DATASET:
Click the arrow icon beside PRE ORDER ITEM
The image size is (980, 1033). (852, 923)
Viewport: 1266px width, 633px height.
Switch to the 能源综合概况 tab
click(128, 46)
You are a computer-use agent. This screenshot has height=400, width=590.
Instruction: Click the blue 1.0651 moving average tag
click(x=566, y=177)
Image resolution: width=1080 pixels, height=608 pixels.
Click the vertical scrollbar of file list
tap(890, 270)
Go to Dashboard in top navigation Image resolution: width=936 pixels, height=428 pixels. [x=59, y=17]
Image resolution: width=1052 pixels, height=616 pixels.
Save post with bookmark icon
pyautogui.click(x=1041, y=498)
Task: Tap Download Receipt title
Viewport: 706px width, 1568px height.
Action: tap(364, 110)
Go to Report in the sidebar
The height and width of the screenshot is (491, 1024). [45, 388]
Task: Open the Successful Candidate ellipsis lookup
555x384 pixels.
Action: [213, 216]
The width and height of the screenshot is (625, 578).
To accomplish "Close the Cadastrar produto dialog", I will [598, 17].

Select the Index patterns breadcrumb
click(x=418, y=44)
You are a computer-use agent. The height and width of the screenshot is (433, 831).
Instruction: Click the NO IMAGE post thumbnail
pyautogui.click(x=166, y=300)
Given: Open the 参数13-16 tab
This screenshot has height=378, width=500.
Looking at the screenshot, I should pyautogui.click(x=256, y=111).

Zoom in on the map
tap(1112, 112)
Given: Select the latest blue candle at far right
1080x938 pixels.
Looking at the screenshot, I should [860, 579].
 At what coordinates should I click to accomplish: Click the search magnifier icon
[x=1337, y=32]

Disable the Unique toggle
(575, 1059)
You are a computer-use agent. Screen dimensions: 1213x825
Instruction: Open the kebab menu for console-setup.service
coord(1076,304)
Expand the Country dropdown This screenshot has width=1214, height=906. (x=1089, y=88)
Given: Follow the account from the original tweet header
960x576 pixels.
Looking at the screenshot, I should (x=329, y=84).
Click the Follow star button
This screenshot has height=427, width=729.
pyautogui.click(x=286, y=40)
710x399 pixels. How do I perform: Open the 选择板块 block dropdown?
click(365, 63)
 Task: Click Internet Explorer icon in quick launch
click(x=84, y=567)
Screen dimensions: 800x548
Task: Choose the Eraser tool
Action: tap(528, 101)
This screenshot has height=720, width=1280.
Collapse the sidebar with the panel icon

TASK STATEMENT:
From the listing above, return the lines starting at the one with "Expand the Country" and ending at the one with "Given: Follow the", both kept, exactly as they appear and nothing more.

SOLUTION FOR THIS EXERCISE:
Expand the Country dropdown This screenshot has width=1214, height=906. (x=1089, y=88)
Given: Follow the account from the original tweet header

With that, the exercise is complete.